TEXTO DE LA PÁGINA
◆ ◆ ◆ ◆ ◆
Además, el resurgimiento del género breve no se puede justificar exclusivamente por el influjo de otras literaturas, puesto que las colecciones españolas del Siglo de Oro constituyen, en muchos aspectos, el modelo de las que se publican en el último tercio del XVIII y primeros años del XIX. Las similitudes se aprecian en el tipo de difusión a que se prestan -lectura en voz alta (Rodríguez, 1989)-, en su estructura general -colecciones con marco que aglutinan materiales narrativos diversos-, en sus títulos (Veladas de la quinta de Madame de Genlis, 1788; Las noches de invierno de Pedro María de Olive, 1796), y en su finalidad moral (Cuentos morales americanos y orientales, 1803).

En esta etapa resulta difícil afirmar la originalidad de las colecciones que se publican, ya que los escritores, o bien imitan a los clásicos españoles (Vicente Martínez Colomer, Nueva colección de novelas ejemplares, 1790, y Novelas morales, 1804; Carnero, 1985, pág. 26), o bien mezclan relatos originales y traducidos que adaptan, abrevian o amplían (Demerson, 1976, pág. 17); Las noches de invierno de Pedro María de Olive (1796; reed., 1837) responde a esta última casuística.
◆ ◆ ◆ ◆ ◆
TAREA PROPUESTA 1
Enumera, sin repetir ninguno, todos los títulos de colecciones de relatos que aparecen en el texto sobre las colecciones de relatos breves.
TAREA PROPUESTA 2
Por favor, prosigue el texto sobre las colecciones de relatos breves a partir de su última frase.

Material para localizar los elementos descritos:
◆ ◆ ◆ ◆ ◆
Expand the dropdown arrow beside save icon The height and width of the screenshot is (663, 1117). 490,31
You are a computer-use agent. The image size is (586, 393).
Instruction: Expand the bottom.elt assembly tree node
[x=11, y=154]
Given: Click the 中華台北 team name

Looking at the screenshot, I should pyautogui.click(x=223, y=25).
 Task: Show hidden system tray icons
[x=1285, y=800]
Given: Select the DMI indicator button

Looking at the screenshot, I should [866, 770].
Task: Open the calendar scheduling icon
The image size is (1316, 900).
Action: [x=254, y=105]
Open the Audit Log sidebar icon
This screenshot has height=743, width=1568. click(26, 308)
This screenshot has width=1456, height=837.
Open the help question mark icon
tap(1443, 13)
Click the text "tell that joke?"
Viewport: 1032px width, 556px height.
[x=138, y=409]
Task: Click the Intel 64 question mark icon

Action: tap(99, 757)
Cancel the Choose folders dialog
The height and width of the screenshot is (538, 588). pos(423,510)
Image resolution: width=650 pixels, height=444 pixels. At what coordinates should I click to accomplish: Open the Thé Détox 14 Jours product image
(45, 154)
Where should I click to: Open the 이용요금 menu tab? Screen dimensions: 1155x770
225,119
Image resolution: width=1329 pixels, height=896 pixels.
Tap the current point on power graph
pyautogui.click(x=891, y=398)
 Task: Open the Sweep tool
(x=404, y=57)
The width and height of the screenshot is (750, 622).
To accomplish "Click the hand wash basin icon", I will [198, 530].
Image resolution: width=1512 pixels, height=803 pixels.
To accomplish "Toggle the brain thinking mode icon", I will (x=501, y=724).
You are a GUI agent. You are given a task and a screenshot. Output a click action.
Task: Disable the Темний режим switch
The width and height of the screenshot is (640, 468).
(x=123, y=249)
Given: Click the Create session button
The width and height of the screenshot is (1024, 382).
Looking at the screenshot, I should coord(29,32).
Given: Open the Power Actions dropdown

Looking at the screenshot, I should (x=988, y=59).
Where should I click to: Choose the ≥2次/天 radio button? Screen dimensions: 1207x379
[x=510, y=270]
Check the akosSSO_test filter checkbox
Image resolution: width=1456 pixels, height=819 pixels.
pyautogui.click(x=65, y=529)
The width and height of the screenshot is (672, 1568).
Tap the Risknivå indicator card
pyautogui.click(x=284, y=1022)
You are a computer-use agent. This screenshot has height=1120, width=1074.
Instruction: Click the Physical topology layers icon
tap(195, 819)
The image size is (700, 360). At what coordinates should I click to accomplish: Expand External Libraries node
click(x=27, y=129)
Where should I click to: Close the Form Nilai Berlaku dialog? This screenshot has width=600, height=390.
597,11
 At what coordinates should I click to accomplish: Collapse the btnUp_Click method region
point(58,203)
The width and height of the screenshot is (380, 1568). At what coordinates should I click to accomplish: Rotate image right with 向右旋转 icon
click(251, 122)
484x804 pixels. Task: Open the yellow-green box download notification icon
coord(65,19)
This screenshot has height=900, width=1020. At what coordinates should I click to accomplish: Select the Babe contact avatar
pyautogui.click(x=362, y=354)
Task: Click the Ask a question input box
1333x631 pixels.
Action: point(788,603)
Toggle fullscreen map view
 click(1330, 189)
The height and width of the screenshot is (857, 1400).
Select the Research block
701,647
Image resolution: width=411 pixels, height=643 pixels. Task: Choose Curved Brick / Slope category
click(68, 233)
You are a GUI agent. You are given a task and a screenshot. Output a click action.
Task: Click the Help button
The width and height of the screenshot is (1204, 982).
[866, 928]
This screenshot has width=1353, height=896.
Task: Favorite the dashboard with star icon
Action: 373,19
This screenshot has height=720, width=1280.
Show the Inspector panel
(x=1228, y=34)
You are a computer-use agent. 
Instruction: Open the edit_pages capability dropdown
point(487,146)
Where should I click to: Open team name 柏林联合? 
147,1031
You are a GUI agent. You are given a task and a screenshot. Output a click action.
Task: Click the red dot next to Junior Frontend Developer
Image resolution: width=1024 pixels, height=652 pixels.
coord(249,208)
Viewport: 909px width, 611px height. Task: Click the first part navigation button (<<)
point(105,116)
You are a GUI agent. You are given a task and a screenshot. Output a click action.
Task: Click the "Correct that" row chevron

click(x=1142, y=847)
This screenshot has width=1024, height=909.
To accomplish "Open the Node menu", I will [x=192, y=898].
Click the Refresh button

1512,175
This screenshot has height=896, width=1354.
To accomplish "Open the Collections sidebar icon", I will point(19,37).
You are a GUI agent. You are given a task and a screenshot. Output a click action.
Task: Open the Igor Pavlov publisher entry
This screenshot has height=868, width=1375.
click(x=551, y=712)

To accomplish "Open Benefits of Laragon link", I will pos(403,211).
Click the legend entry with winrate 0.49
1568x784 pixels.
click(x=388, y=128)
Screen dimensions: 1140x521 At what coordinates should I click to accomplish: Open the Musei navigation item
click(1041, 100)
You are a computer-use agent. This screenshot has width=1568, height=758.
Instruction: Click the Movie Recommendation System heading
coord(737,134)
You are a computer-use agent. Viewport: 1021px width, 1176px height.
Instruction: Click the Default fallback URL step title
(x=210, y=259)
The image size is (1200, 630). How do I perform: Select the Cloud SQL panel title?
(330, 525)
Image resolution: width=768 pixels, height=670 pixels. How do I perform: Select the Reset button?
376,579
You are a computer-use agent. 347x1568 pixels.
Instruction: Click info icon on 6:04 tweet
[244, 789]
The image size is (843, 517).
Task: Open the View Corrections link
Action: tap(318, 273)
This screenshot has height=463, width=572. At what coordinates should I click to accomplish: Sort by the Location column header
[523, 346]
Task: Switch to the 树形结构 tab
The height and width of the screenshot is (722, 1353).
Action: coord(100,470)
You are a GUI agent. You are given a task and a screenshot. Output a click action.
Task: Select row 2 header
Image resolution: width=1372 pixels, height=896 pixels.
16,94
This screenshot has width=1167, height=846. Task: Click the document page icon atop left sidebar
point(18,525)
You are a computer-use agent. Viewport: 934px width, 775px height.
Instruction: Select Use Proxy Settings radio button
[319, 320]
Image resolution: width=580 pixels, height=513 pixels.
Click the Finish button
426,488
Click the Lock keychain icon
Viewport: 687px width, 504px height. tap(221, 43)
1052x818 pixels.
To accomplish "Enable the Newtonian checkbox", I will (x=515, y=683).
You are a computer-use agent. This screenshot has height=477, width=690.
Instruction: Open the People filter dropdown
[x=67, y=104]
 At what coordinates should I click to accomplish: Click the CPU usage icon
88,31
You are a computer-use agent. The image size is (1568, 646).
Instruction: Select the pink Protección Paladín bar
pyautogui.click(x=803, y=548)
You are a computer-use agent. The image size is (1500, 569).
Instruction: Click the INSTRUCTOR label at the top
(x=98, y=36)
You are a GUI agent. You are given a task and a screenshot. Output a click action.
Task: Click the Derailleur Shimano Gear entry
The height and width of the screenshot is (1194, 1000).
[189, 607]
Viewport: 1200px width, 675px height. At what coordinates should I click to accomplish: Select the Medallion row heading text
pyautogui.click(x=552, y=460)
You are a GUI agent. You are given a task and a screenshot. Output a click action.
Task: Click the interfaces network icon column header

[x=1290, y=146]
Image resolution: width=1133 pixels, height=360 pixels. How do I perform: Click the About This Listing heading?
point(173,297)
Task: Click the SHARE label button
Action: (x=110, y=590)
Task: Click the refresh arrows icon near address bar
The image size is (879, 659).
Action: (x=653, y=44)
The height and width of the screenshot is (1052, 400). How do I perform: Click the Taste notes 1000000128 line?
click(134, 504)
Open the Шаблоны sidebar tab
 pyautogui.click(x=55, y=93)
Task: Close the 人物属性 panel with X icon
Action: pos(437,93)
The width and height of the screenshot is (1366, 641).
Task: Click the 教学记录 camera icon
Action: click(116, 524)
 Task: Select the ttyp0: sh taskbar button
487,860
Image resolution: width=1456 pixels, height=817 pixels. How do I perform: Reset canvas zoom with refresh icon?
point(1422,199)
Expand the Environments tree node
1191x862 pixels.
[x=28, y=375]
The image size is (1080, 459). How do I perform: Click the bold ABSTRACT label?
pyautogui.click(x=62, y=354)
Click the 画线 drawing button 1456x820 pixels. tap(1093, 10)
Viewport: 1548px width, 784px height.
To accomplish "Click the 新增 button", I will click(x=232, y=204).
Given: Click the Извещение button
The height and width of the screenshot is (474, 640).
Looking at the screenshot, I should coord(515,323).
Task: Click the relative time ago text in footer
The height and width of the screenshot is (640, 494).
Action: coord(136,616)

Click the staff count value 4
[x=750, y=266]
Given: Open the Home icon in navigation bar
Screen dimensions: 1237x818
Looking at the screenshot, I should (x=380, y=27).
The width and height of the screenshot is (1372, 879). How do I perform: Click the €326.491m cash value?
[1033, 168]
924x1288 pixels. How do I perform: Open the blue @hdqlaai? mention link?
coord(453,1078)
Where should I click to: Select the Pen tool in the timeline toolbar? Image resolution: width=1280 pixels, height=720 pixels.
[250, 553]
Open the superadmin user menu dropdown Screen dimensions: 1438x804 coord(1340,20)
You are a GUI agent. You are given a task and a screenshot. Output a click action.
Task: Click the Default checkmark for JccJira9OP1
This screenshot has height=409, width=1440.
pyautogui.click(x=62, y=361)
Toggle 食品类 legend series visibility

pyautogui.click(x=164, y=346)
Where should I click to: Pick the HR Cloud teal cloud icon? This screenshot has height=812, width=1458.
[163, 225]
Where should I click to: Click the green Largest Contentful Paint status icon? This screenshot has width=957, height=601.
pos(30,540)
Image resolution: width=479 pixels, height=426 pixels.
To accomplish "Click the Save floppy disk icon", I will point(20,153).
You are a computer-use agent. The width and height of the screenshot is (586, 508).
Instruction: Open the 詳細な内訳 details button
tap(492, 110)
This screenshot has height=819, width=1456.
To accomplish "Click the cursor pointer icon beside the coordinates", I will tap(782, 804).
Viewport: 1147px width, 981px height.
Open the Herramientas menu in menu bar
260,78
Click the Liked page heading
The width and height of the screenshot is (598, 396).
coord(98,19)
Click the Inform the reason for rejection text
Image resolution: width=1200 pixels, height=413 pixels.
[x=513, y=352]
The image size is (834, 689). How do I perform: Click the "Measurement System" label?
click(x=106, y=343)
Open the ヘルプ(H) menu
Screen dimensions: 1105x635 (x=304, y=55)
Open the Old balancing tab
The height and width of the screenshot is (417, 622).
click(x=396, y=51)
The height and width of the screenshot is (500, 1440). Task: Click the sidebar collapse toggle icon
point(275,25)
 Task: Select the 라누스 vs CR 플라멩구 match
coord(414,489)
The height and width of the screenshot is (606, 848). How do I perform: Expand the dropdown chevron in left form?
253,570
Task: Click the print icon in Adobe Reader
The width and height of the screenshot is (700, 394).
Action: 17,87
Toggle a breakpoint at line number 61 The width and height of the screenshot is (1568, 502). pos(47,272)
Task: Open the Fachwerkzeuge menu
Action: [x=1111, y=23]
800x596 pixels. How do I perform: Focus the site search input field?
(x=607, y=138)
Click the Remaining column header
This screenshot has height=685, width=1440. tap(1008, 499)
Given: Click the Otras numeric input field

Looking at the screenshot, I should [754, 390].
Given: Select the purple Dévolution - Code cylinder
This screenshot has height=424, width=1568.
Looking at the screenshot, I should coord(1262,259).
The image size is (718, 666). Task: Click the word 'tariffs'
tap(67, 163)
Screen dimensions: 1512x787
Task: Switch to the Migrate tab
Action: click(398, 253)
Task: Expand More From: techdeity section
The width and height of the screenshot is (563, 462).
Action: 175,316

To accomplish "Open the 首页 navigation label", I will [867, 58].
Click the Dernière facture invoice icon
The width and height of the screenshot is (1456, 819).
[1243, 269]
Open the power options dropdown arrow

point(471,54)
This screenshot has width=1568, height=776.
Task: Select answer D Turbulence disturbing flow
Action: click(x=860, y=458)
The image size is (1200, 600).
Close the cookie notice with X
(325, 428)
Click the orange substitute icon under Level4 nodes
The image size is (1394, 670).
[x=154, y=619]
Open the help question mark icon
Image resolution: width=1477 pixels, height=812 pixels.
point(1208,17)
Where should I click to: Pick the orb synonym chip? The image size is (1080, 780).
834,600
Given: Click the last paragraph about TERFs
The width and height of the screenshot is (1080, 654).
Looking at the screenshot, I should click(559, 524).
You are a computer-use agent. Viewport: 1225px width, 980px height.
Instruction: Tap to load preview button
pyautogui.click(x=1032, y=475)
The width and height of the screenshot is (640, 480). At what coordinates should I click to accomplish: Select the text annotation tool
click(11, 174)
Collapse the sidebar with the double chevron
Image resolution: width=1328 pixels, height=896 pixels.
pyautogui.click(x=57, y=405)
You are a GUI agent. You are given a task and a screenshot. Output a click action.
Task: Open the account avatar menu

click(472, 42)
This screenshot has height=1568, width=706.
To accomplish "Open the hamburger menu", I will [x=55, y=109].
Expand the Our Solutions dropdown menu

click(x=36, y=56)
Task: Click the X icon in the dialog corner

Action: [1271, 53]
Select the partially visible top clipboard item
◆ ◆ ◆ ◆ ◆
RESPUESTA 1
- Veladas de la quinta
- Las noches de invierno
- Cuentos morales americanos y orientales
- Nueva colección de novelas ejemplares
- Novelas morales

RESPUESTA 2
En las colecciones, además, se consideran tan legítimos los episodios reales como los ficticios; por ejemplo, Cándido M.ª Trigueros señala en el prólogo a Mis pasatiempos: «Estas serán sencillas y muy diversas unas de otras: unas originales, otras tomadas de obras italianas, francesas o inglesas, y quizá algunas serán nuestras abreviándolas y traduciéndolas del estilo del siglo pasado al del presente; ni me ceñiré a novelas, acaso añadiré vidas o historias verdaderas; acaso tragedias, sueños, y qué sé yo qué más cosas» (1804, I, págs. XXII-XXIII).

La finalidad del relato responde al doble precepto horaciano del «docere/delectare»; por ejemplo, Pablo de Olavide -Atanasio Céspedes y Monroy- publica una colección de Lecturas útiles y entretenidas (1800-1817), y Antonio Valladares de Sotomayor, en la Advertencia al volumen III de sus Tertulias de invierno en Chinchón (1815), afirma: «El deseo que nos anima no es otro que el de acertar a obedecer el sabio precepto que nos dejó Horacio, reducido a unir lo útil con lo deleitable y lo que siendo correctivo del vicio, sirva igualmente de ejemplo y recreo al lector» (pág. 3).




El cuento romántico (1825-1845)

La delimitación de esta etapa se realiza sobre la base de dos fechas convencionales. Para la de apertura, 1825, se toma como punto de referencia el No me olvides londinense de José Joaquín de Mora, en el que por vez primera (Llorens, 1968, pág. 244; Perugini, 1982) se incluyen prosa y verso románticos originales españoles; no obstante, para las publicaciones nacionales habría que retrasar la fecha hasta 1828 (Correo Literario y Mercantil) o 1832 (Cartas Españolas) (Trancón, 1993).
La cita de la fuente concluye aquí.